JS如何实现书签导入导出?我是这么做的
目录
前言
使用Node做过爬虫的人应该都知道Cheerio.js模块,其快速灵活的机制,使我们只需要了解JQ就可以轻松上手,是在使用node抓取网页数据的过程中不可或缺的一员。
了解了cheerio后,我突发奇想:干脆拿cheerio实现个书签的导入吧,正好可以熟悉一下它的用法,于是早些时候我使用cheerio+node实现了初版的书签导入功能,将浏览器导出的书签通过前端页面上传到服务端,服务端使用cheerio将html解析成JSON文件,通过接口将数据传递到前端。
然而,当时我并不满意,因为就为了一个接口开了一个node服务,是不是有点大材小用了,我能否靠本地缓存实现一个纯前端的书签预览和导入导出功能?
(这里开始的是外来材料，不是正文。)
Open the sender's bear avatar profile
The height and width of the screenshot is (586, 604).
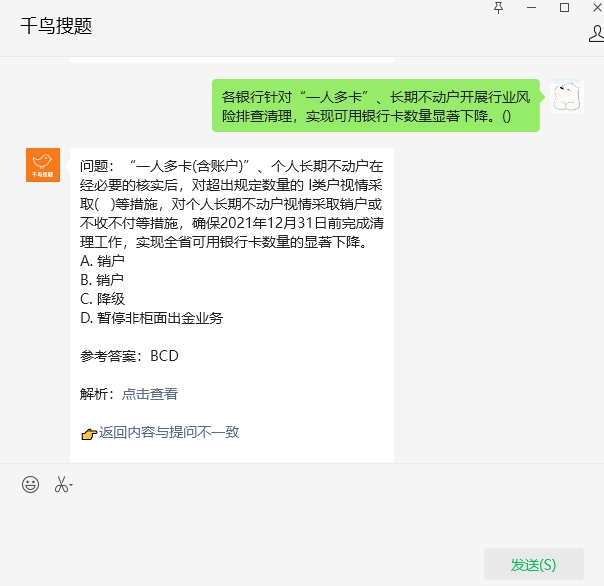click(x=567, y=96)
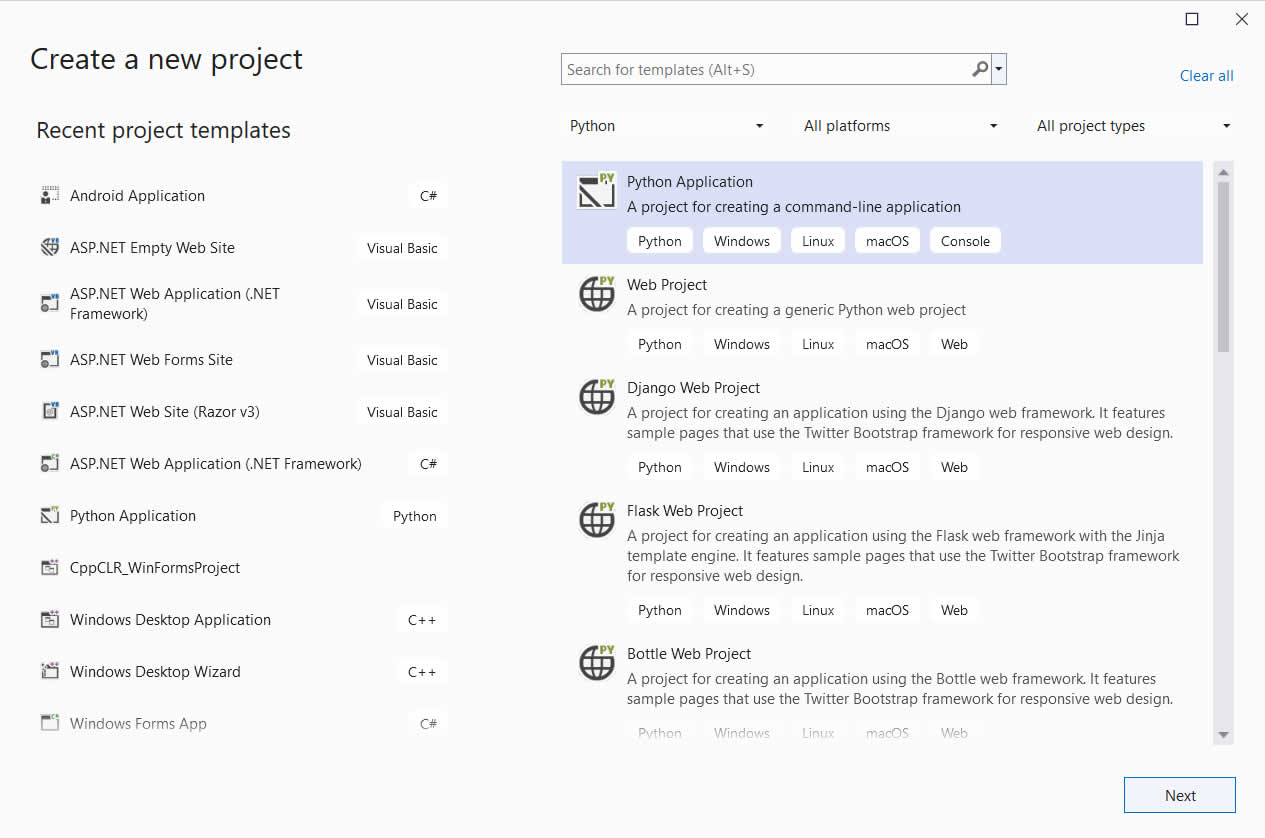Click the search magnifier icon

click(979, 70)
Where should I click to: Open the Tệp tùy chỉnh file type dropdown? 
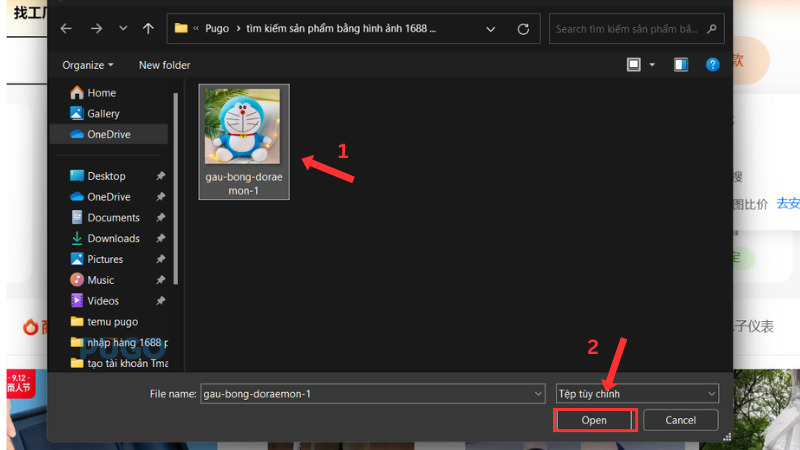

说干就干,导入书签我借助前端的FileReader类,读取HTML文件,然后再使用cheerio将Dom解析成JSON格式的数据,在前端展示成menu形式;导出书签同样使用cheerio根据JSON数据生成对应的Dom数据,通过URL.createObjectURL新建文件的本地url地址,最后使用a标签下载文件
下面我分享一下完整的实现过程及源码
依赖
-
cheerio模块
-
vite:3.1
-
vue:3.2
-
element-plus:2.0
概览
这个小案例是基于vite搭建的一个vue-3.0的项目,除了layout之外,案例的核心部分是两个类:
FileSystem和HTMLSystem,前者提供下载,文件读取的功能,后者实现了JSON和HTML互转的功能,除此之外其他的都是常见的布局及组件,所以文章重点描述这两大块
功能实现
FileSystem:
- 读取文件功能,从element-ui的el-upload组件获取到数据后将结果转换成string格式
- 下载文件功能,给定url下载静态资源
- 本地文件转静态地址
import type { UploadFile } from "element-plus/es/components/upload/src/upload.type";
import { defer } from "utils-lib-js";
export type readFileType = 'readAsArrayBuffer' | 'readAsBinaryString' | 'readAsDataURL' | 'readAsText'
export declare interface IFileSystem {
readFile: (file: UploadFile, type?: readFileType, encoding?: string) => Promise<ProgressEvent<FileReader>>
downloadFile: (url: string, name?: string) => void
stringToBlobURL: (fileString: string) => string
}
export class FileSystem implements IFileSystem {
/**
* @name:
* @description: 读取前端上传的文件
* @param {UploadFile} file 文件
* @param {readFileType} type 文件类型
* @param {string} encoding 解码方式
* @return {Promise<ProgressEvent<FileReader>>}
*/
readFile(file: UploadFile, type: readFileType = 'readAsText', encoding: string = 'utf-8') {
const { promise, resolve, reject } = defer()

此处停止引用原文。